◆ **Data untuk Tugas**
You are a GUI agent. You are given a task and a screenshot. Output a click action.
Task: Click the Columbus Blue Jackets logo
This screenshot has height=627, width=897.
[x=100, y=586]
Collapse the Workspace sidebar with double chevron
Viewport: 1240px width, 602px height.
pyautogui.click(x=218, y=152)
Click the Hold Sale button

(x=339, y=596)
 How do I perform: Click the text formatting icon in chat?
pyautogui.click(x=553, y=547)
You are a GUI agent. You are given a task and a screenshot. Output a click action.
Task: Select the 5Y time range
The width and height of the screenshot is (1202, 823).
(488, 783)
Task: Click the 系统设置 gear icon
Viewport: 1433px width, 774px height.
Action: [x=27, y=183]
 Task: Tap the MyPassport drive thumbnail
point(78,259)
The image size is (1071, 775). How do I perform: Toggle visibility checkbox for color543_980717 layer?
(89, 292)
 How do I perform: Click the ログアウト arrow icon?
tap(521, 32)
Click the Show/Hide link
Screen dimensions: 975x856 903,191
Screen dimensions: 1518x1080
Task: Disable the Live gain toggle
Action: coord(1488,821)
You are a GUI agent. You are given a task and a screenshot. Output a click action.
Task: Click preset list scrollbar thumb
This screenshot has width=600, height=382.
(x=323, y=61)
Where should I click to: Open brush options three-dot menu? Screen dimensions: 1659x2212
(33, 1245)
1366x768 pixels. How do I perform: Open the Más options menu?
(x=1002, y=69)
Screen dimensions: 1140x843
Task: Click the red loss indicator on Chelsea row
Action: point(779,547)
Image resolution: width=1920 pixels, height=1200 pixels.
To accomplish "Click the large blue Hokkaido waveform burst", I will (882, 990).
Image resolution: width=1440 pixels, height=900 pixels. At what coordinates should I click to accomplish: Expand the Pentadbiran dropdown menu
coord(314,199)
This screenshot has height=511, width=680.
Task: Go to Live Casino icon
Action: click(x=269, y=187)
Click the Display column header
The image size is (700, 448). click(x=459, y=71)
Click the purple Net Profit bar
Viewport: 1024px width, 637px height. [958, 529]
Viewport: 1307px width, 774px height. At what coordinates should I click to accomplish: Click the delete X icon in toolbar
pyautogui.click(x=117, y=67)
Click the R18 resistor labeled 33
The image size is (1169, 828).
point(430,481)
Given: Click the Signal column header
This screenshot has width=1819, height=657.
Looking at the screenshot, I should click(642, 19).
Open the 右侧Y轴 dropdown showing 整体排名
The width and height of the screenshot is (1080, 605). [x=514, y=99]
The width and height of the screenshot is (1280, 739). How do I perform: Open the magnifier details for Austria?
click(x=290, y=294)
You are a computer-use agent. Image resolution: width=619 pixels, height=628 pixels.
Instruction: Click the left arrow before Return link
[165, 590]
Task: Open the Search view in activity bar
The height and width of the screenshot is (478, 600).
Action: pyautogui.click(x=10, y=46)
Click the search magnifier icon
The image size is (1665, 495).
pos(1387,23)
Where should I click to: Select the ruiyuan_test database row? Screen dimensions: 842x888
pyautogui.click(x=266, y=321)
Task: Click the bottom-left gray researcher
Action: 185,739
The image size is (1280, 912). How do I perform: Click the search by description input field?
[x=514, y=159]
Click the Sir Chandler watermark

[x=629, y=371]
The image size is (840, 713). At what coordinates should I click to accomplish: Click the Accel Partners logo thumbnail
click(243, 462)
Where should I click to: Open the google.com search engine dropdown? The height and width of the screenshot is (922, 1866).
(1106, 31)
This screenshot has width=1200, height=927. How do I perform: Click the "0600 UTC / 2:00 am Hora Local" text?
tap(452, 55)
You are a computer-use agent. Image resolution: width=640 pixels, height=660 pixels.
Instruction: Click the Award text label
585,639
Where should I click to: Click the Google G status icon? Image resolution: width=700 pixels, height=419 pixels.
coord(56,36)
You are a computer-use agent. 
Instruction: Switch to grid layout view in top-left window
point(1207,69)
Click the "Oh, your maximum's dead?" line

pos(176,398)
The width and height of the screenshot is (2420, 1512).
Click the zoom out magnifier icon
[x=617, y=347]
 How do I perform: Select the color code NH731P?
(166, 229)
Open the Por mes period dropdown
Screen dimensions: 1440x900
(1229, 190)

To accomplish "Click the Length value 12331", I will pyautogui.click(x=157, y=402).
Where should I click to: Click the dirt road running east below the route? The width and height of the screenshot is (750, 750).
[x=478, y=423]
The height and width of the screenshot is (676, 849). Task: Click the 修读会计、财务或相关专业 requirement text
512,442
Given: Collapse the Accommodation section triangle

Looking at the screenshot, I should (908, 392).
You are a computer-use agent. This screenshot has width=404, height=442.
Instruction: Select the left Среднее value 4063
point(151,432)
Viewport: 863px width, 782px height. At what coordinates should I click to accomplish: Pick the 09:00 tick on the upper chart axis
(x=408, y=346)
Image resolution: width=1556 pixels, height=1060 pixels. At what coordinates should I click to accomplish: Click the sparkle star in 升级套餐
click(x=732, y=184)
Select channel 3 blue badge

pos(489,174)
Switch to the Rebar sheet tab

◆ **Tugas**
Tuliskan baris-baris mulai dari awal data sampai baris yang memuat "point(78,259)", termasuk kedua ujungnya, sebagai daftar JSON berisi string. Setiap baris menjadi satu string, dan baris kosong dilewati.

◆ **Hasil Latihan**
[
  "You are a GUI agent. You are given a task and a screenshot. Output a click action.",
  "Task: Click the Columbus Blue Jackets logo",
  "This screenshot has height=627, width=897.",
  "[x=100, y=586]",
  "Collapse the Workspace sidebar with double chevron",
  "Viewport: 1240px width, 602px height.",
  "pyautogui.click(x=218, y=152)",
  "Click the Hold Sale button",
  "(x=339, y=596)",
  " How do I perform: Click the text formatting icon in chat?",
  "pyautogui.click(x=553, y=547)",
  "You are a GUI agent. You are given a task and a screenshot. Output a click action.",
  "Task: Select the 5Y time range",
  "The width and height of the screenshot is (1202, 823).",
  "(488, 783)",
  "Task: Click the 系统设置 gear icon",
  "Viewport: 1433px width, 774px height.",
  "Action: [x=27, y=183]",
  " Task: Tap the MyPassport drive thumbnail",
  "point(78,259)"
]